By Joanne Esteban and Nicole Fenton - August 18, 2023

Income verification was a central challenge during the pandemic and continues to be burdensome for claimants and state workforce agencies during disasters. This post explores one potential solution to ease the verification process. 

Before the pandemic, many states lacked self-service options for claimants to provide verification documents (e.g., proof of income, identity, employment). States that invested in secure document uploaders cited them as a “gamechanger” and “win-win” when dealing with an influx of claims. Our research shows that document management systems reduce barriers for claimants and help states be more efficient. With additional improvements and investment, these systems can be even more effective in serving the public and reducing backlogs in times of crisis.

Document management systems are not a new concept, but we found that states currently have inadequate options that were pieced together quickly or tightly coupled with legacy systems. States need more modular, scalable solutions to be able to adapt to spikes in claim volume and detect fraud. DOL could address this gap by working with states to develop an open-source document management system.

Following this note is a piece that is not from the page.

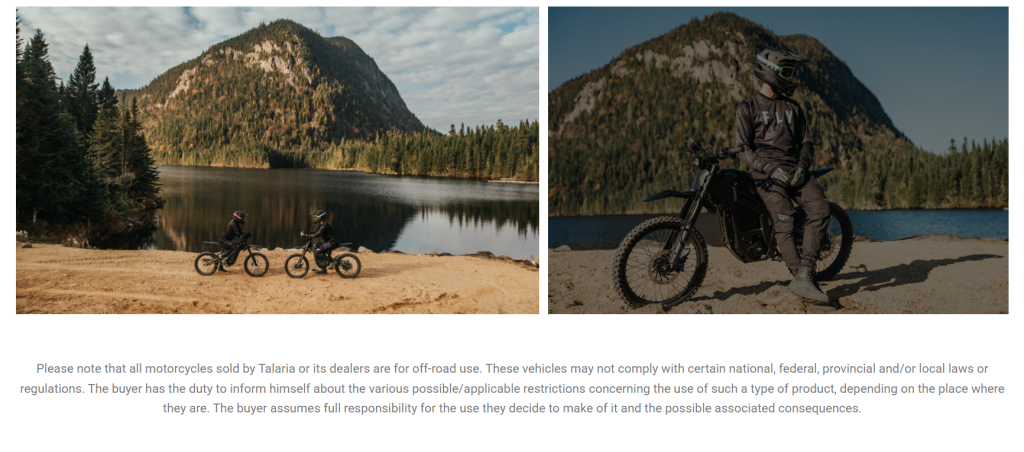The height and width of the screenshot is (452, 1024).
Task: Click the FLY logo on the rider's jersey
Action: pos(778,120)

We developed a prototype to explore this idea and test its desirability with states. We worked closely with subject matter experts at state and federal levels to map out the verification process and related product needs. Below are the ideal components of a document management system:

Component Purpose
Document uploader Collect documents from claimants with a mobile-first user interface. Provide instructions on acceptable documents and file types.
File processor Resize images and convert files to preferred formats. 
File sanitization Protect against vulnerabilities and offensive content.
File storage Store files and data securely in a cloud server.
Data extraction Detect and convert text into structured data.
Indexing Add tags and metadata to support routing and automations.
Workflow automations Prioritize and route issues to the appropriate staff for review.

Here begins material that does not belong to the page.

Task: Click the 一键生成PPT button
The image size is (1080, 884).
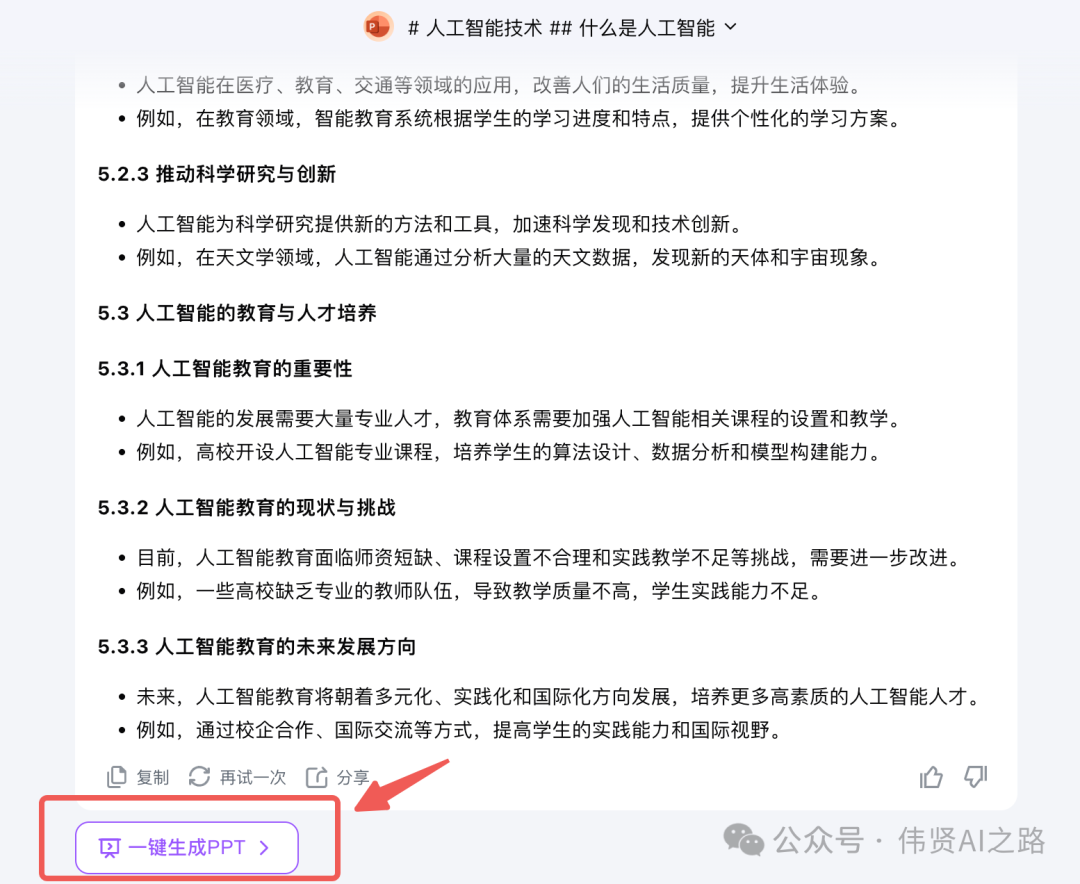Action: pos(187,847)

Inform claimants when documents are needed or uploaded successfully. Ease anxiety and confusion with next steps in plain language.

While our research was focused on emergencies, document management systems can support a broad range of needs for both claimants and employers:

Verification documents are often required for UI claims, weekly certification, appeals, and overpayments

An effective document management system will:

  • Reduce barriers for claimants by simplifying the application process
  • Reduce fraud with responsible automation
  • Reduce staff burden and administrative waste;
  • Reduce call volume and claimant confusion with notifications and plain language
  • Support a variety of verification use cases, including income and identity verification, employer inquiries, work search, and appeals

A better claimant experience with mobile-first uploads

As more and more states invest in document uploaders to ease the claimant experience, there’s an opportunity to raise the bar and go beyond basic upload features. In our desk research, many of the uploaders on the market lacked responsive design and plain language instructions to support uploading from a mobile device. But the people we’re serving are more likely to apply from a phone than a desktop computer. Mobile usage continues to rise, with 85% of Americans and 76% of low-income households owning a smartphone as of 2021. Additionally, unemployed workers may be displaced, living out of their cars, or may have lost everything in a disaster. These real-world situations informed our design approach and product requirements.

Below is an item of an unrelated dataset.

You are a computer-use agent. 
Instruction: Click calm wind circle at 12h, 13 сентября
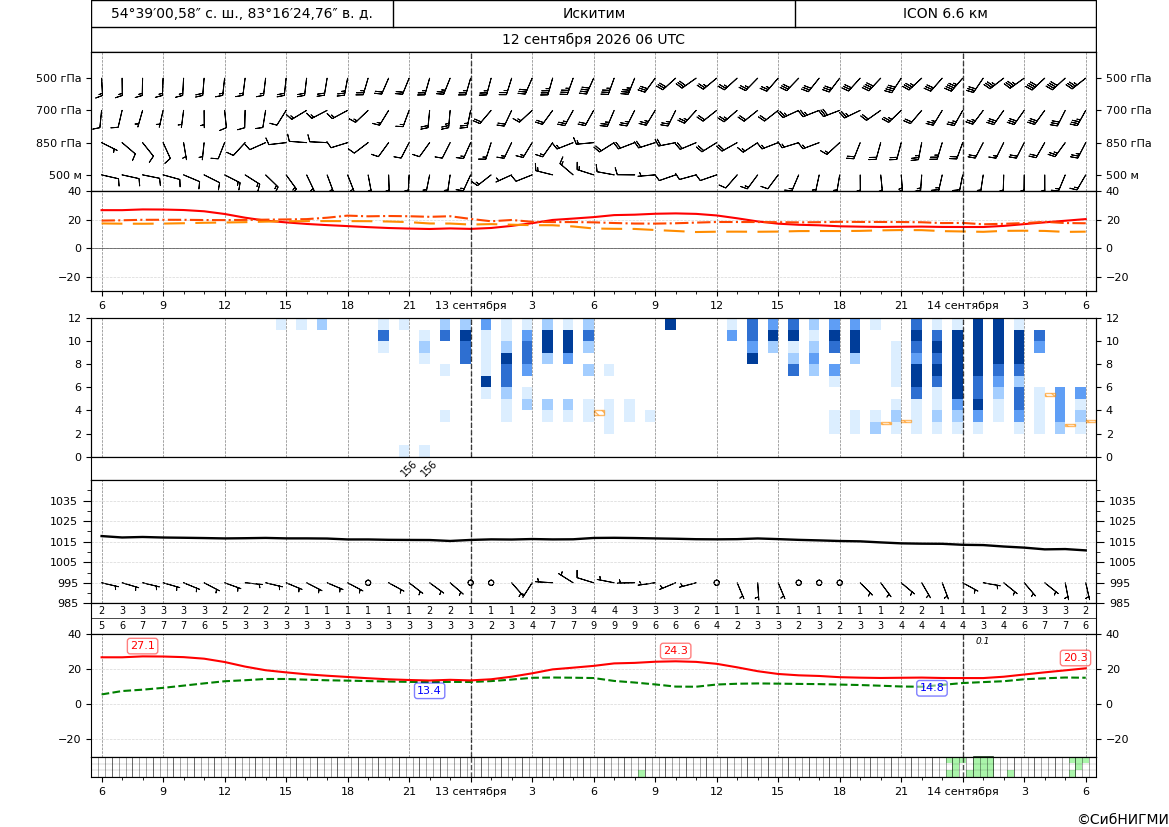[716, 583]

Thankfully, we don’t have to start from scratch. Groups like Code for America and Nava have done extensive research on mobile-friendly document uploaders. Our prototype illustrates how these models and the U.S. Web Design System could be adapted to support unemployment programs.

Screenshots requesting income verification documents as part of an unemployment claim

This early draft covers the first few steps in the verification process: receiving a request for documents, reading about what’s required, uploading from a phone, and receiving a confirmation message. Starting with this “slice” of the claim journey allowed us to learn quickly and iteratively. 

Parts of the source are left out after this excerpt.